Vingt ans. Vingt années ! La longévité du Bon Plan est étonnante. Les personnes qui ont participé aux débuts du journal disent toutes qu’elles ne pensaient pas que l’aventure du Bon Plan durerait aussi longtemps.
Cette longévité a été possible grâce à l’engagement et au professionnalisme de quelques personnes qui ont porté sur de longues périodes le projet. Parmi les salariés de l’équipe des permanents, Gervais Desgrolard, rédacteur en chef pendant une dizaine d’années, a joué un rôle décisif. Lui aussi, qui vit désormais loin de l’Isère et travaille dans un autre secteur, s’étonne aujourd’hui que Le Bon Plan existe toujours.
Avant son recrutement au Bon Plan à l’automne 1993, Gervais est directeur de la publication d’un magazine d’information locale, Direct. Dans une ville, Grenoble, qui a depuis dix ans comme maire RPR le contestable Alain Carignon, Direct s’est affirmé comme un journal engagé à gauche, crédible et indépendant. Le profil de Gervais intéresse Philippe Fabrègue, du conseil général de l’Isère, qui a été l’initiateur du Bon Plan, en 1991-1992. Il cherche alors à professionnaliser l’équipe des permanents du journal, tout en conservant la même ligne directrice : réaliser un journal pour et par des allocataires du RMI.
Gervais qui se présente lui-même comme « défenseur des opprimés » adhère à ce discours politique fort et il partage les volontés de changement de Philippe Fabrègue. Il a bien conscience que Le Bon Plan peut être instrumentalisé et jouer le rôle de « soupape de sécurité » pour les politiques et pour les professionnels de l’insertion, dans un contexte (les années 1992-1993) de récession économique (le cap des 3 millions de chômeurs est franchi en 1993). Mais il entend aussi positionner Le Bon Plan comme un « journal d’idées », indépendant, qui donne la parole aux allocataires du RMI et parle de « leurs conditions d’être ». Son objectif est clair : changer les regards sur les allocataires du RMI et contribuer ainsi à changer la société.

▶ [Travail demandé]:
A - Réécrivez sous forme de liste numérotée, en omettant les lignes vides, toutes les lignes du tableau depuis celle qui contient « I want to click on card-description: Your » jusqu'à celle qui contient « In order to click on tree-label: SOFTWARE », ces deux lignes comprises.
B - Prolongez le texte sur le journal Le Bon Plan à partir de sa dernière phrase.
Le texte et les lignes constituent deux documents distincts, sans lien entre eux.

▶ [Lignes à traiter]:
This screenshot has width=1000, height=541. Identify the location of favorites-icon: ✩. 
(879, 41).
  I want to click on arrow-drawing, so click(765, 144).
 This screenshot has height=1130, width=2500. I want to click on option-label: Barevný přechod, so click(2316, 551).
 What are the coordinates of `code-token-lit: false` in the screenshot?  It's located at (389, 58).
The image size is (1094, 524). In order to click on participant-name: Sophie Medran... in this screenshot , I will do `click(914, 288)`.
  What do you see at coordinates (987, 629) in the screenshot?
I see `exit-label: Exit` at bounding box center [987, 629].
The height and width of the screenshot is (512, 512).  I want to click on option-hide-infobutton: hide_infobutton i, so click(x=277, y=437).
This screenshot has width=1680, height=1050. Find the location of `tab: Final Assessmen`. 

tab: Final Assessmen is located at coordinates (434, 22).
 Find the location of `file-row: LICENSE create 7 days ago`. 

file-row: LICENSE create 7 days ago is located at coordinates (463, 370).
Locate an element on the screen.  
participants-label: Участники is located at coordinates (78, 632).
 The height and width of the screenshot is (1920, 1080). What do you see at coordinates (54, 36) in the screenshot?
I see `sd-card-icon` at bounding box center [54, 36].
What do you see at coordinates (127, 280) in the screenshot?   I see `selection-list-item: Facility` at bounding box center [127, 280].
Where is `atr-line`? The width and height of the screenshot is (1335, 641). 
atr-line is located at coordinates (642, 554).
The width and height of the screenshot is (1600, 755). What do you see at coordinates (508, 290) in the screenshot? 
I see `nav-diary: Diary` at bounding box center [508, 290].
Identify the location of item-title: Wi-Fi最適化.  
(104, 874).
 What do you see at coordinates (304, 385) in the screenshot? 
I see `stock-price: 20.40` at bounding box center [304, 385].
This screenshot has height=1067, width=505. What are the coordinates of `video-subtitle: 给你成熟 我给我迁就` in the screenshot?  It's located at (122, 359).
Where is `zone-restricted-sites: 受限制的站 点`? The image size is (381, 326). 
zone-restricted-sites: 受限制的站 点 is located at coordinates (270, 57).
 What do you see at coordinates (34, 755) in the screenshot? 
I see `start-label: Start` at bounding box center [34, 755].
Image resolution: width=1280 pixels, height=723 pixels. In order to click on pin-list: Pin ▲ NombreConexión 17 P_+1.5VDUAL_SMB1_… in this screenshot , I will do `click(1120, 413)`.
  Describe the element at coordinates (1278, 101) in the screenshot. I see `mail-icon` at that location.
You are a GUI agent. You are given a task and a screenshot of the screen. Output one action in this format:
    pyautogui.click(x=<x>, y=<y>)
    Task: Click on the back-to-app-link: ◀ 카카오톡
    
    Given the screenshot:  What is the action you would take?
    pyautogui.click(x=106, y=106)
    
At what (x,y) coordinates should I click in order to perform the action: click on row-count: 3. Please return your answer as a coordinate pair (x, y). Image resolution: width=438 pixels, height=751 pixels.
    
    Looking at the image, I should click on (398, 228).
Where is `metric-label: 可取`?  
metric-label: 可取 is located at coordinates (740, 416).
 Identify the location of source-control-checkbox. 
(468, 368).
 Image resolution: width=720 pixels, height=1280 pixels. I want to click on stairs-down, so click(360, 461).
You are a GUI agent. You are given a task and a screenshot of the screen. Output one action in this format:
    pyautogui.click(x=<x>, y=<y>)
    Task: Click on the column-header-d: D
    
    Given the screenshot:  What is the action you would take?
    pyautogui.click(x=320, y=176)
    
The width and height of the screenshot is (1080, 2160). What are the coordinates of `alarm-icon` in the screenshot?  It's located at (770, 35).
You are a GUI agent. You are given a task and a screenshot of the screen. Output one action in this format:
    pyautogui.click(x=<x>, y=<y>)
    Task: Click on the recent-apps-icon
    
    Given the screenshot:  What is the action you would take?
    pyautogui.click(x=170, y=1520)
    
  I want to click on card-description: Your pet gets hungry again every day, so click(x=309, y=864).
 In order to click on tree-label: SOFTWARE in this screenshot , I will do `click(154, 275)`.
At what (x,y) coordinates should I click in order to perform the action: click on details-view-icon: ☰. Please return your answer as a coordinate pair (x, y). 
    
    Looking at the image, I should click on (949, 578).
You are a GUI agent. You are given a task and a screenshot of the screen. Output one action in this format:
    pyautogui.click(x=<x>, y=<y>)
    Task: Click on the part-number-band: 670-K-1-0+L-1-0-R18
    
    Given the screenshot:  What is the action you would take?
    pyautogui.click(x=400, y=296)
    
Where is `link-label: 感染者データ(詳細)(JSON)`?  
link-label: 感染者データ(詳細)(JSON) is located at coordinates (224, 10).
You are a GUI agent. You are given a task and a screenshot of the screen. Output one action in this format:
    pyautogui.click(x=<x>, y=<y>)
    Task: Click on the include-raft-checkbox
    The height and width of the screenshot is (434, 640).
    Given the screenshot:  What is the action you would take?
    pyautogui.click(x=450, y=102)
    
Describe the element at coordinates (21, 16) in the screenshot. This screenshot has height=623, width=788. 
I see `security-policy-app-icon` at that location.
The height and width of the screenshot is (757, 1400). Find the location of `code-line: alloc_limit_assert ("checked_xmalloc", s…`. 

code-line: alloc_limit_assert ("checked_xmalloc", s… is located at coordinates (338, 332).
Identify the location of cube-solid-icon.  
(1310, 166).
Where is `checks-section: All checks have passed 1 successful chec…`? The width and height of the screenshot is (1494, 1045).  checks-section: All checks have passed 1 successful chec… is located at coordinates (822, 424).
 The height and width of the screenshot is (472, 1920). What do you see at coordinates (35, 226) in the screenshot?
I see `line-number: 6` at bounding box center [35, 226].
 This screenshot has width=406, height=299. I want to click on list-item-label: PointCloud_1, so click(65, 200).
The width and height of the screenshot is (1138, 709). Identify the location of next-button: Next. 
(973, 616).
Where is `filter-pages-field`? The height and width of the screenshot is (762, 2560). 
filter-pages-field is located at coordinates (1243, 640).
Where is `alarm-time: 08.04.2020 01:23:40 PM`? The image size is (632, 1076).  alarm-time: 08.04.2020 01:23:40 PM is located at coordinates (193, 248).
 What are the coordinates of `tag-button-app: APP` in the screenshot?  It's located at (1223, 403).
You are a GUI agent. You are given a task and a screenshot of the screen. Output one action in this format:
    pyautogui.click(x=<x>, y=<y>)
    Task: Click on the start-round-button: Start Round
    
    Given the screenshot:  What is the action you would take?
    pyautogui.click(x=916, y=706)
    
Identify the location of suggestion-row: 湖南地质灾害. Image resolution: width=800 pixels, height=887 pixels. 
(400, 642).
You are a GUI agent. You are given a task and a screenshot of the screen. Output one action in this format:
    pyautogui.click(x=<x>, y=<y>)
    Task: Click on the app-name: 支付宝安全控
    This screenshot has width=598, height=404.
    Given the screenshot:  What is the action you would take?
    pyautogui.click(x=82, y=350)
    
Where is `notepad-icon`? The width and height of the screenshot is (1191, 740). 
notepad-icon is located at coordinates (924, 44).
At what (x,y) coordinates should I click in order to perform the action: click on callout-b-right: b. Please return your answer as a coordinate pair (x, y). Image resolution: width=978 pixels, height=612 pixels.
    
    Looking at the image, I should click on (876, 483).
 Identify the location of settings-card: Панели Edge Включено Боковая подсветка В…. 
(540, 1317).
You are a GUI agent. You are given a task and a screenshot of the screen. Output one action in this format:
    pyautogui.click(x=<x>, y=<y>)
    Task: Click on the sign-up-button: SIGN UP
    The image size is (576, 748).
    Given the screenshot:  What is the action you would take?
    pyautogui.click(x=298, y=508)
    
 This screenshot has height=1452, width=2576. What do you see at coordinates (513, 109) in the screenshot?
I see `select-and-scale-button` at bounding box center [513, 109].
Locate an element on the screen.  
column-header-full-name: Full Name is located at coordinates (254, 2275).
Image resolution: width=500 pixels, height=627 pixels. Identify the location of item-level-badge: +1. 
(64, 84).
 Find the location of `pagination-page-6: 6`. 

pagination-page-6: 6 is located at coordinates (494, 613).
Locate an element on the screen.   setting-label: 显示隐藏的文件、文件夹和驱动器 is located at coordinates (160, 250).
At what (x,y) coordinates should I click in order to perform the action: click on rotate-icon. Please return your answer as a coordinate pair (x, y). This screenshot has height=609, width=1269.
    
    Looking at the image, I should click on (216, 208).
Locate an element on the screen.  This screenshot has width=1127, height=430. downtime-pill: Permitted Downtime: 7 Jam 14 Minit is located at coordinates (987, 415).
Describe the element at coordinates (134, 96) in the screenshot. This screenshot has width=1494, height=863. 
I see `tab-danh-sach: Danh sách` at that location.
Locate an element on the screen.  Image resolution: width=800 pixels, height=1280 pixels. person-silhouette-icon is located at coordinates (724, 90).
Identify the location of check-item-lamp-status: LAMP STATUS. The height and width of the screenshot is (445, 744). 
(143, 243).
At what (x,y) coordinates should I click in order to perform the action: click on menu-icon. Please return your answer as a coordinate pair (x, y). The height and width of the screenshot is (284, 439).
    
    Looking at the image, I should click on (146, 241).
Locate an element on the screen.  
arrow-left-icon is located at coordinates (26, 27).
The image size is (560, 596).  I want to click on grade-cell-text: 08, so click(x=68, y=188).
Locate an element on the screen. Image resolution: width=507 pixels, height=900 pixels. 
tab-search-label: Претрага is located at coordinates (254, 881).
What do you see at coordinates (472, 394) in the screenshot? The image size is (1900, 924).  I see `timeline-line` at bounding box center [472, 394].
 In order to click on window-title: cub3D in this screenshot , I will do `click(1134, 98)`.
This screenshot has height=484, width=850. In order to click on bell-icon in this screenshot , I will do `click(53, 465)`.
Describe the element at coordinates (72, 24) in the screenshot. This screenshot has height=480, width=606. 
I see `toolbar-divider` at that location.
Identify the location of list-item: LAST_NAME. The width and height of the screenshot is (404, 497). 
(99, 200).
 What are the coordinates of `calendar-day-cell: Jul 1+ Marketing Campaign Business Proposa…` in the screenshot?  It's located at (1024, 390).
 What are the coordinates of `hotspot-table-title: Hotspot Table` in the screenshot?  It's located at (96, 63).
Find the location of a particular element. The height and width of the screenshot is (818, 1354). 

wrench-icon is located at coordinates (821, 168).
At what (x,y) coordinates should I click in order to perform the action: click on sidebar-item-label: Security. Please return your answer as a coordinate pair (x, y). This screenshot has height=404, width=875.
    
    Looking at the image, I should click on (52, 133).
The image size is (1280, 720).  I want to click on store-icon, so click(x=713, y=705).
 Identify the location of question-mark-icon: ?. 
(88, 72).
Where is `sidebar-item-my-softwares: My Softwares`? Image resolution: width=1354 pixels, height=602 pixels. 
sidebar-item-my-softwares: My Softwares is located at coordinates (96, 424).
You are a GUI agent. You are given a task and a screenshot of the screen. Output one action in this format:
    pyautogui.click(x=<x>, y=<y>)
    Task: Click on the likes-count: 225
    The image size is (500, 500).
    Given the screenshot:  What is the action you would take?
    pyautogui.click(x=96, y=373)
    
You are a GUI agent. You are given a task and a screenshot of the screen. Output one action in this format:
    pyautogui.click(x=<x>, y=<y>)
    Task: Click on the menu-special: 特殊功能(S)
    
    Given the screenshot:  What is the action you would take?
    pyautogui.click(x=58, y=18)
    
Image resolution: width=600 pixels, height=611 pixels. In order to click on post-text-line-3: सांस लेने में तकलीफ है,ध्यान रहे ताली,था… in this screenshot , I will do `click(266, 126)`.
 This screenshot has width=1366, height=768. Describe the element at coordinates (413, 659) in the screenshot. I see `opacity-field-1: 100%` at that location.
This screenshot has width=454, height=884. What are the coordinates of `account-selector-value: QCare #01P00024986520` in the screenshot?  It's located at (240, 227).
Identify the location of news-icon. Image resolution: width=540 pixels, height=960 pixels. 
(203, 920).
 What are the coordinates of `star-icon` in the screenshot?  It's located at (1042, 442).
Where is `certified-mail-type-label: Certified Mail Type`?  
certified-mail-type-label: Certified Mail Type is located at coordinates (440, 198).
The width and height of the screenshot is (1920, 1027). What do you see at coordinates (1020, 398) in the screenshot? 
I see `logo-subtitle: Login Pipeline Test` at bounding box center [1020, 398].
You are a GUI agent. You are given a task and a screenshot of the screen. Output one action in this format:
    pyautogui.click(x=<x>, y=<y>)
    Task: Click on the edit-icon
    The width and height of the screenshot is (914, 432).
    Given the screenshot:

▶ [Réponses par consigne]:
A -
1.   I want to click on card-description: Your pet gets hungry again every day, so click(x=309, y=864).
2.  In order to click on tree-label: SOFTWARE in this screenshot , I will do `click(154, 275)`.

B -
Pendant une dizaine d’années, Gervais travaille à asseoir et à développer cette ligne éditoriale particulière du Bon Plan. Au quotidien, dans ses relations de travail avec les autres, son engagement est tout aussi fort. En tant que permanent de l’équipe et rédacteur en chef, il est un des responsables de ce chantier d’insertion que constitue également Le Bon Plan.
Comme c’est toujours le cas aujourd’hui, Gervais doit défendre la spécificité de ce lieu d’insertion avec des salariés souvent « bac + », c’est-à-dire diplômés de l’enseignement supérieur. Plus que jamais, dans les années 1990, le chômage et la précarité touchent toutes les catégories socio-professionnelles. Mais, avec Philippe Serrano, le directeur d’Impact auquel le journal est rattaché à partir du début de 1994, il veille aussi, lors des recrutements, à un équilibre entre diplômés et non diplômés, entre jeunes et plus âgés, hommes et femmes. Ce brassage est essentiel, selon lui, notamment pour que l’équipe du journal soit un lieu d’échanges et de soutiens réciproques.
En effet, pour Gervais, la période d’activité au sein du Bon Plan devait être pour les demandeurs d’emploi en contrats aidés (en CES à cette période) une phase de respiration utile et salutaire. Un lieu pour prendre le temps. Pour reprendre confiance, pour se redonner du courage. Pour être écouté. Comme dans une petite famille choisie. Un lieu où l’on refaisait le monde en fumant et en buvant du café, beaucoup. Un lieu pour rire et pleurer.
Ces moments de partage, de « richesse interpersonnelle », de « vérités échangées » au sein de l’équipe ont marqué Gervais. Il consacrait aussi beaucoup de temps pour des contacts à l’extérieur.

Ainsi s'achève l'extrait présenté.